Mas a demissão de Cameron instalou a convicção que, mais cedo ou mais tarde, o novo primeiro-ministro precisará de convocar eleições para legitimar o seu mandato. E muitos temem que a actual liderança não só não seja incapaz de vencer eleições, como ponha em risco os seus lugares em Westminster. “Não há um círculo seguro a norte de Islington”, disse ao Guardian um deputado, referindo-se à circunscrição que Corbyn representa, no norte de Londres.
Mas para os aliados do líder – os sindicatos e o activistas que se mobilizaram para o eleger em Setembro – o regresso às políticas centristas do New Labour é exactamente o que o partido deve evitar se quiser reconquistar os seus eleitores.

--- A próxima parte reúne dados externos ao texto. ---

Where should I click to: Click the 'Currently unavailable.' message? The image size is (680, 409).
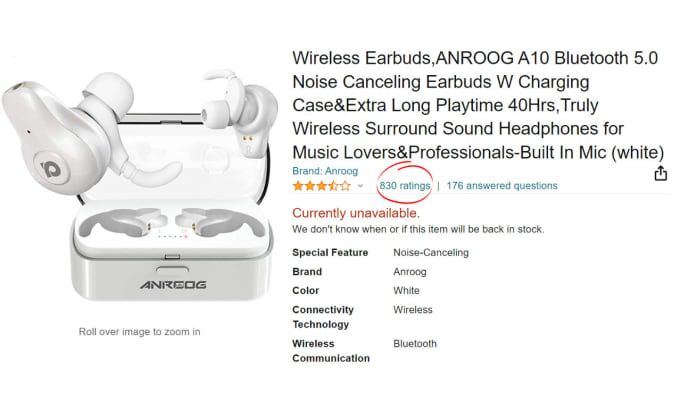(356, 213)
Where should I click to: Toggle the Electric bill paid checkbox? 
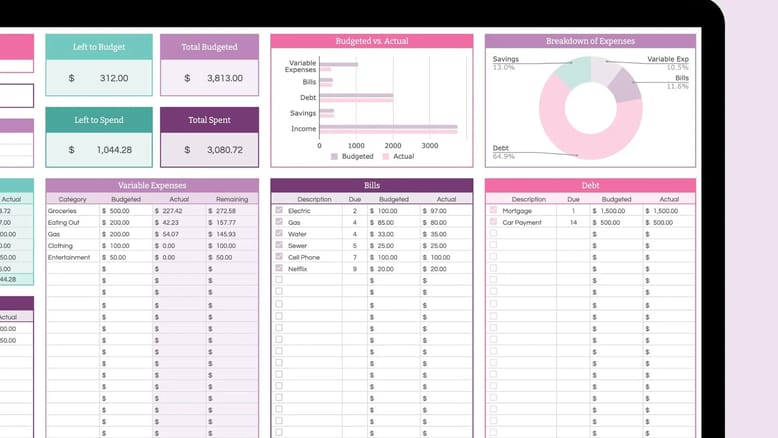279,211
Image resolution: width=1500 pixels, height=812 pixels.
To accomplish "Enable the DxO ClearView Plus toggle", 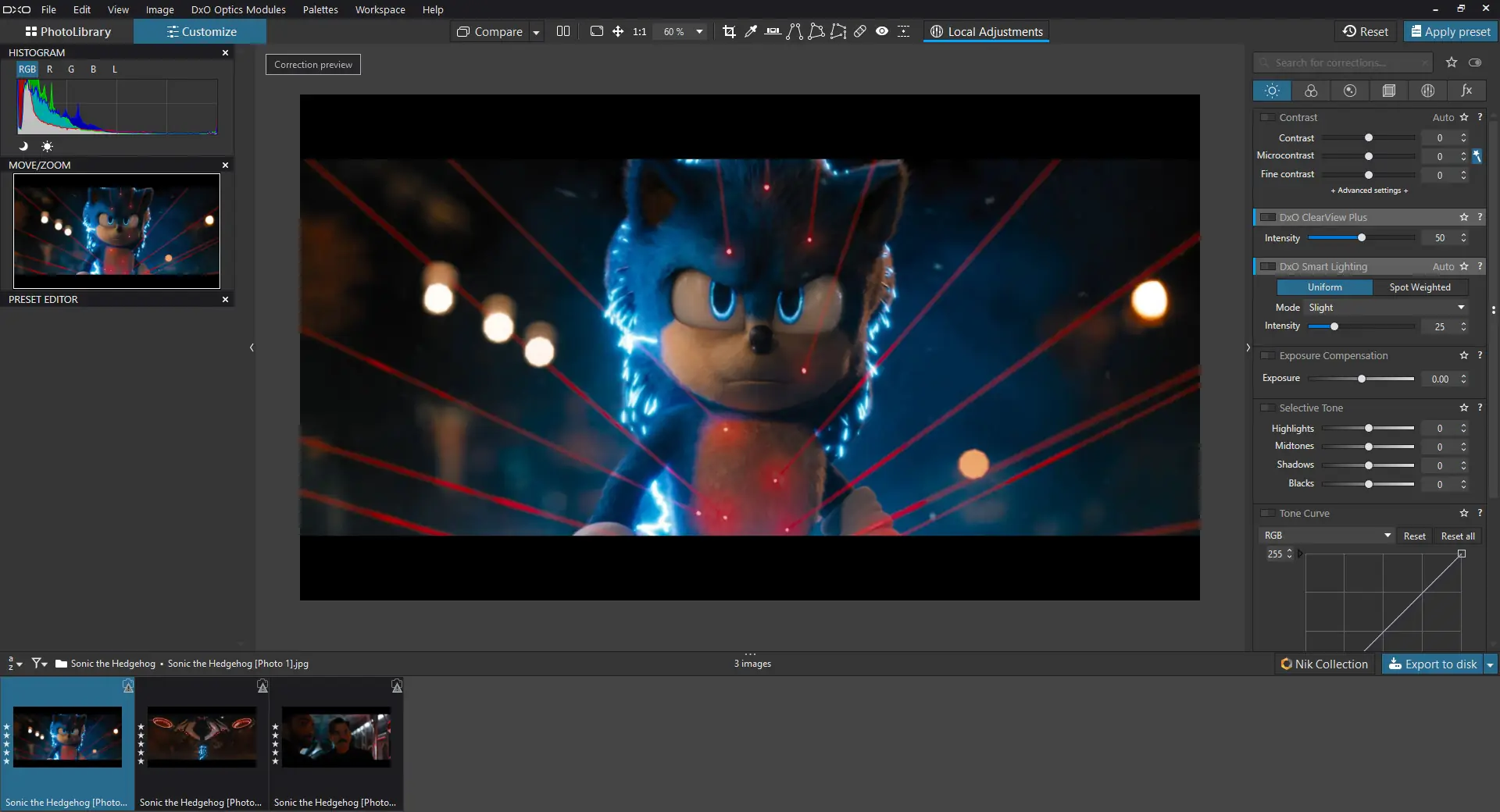I will 1268,218.
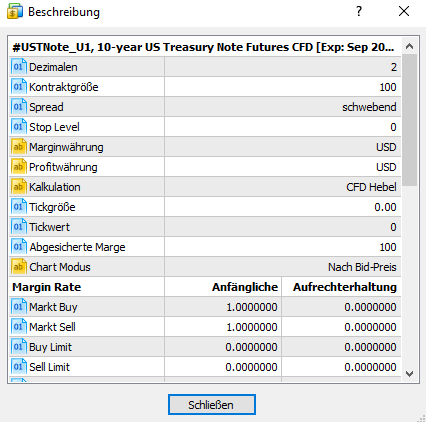Open the question mark help button

point(359,12)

John McDonnell, “ministro-sombra” das Finanças, garantiu que Corbyn não se demite, ainda que a moção de desconfiança que vai ser discutida nesta segunda-feira seja aprovada. Neste caso, os revoltosos teriam de reunir as assinaturas de 50 deputados para forçar uma eleição interna. McDonnell assegura que, mesmo assim, Corbyn vai recandidatar-se – para isso precisa, no entanto, de reunir ele próprio o apoio de 50 parlamentares. Passada esta fasquia, a tarefa da oposição complica-se, uma vez que tanto os sindicatos como os militantes de base continuam ao lado do líder. Len McCluskey, líder da central Unite, avisou que apoiará a destituição dos deputados “desleais a um líder eleito há apenas dez meses”. E o grupo de activistas que suportou a campanha de Corbyn convocou uma concentração em Westminster para a mesma hora a que está prevista a discussão da moção de desconfiança.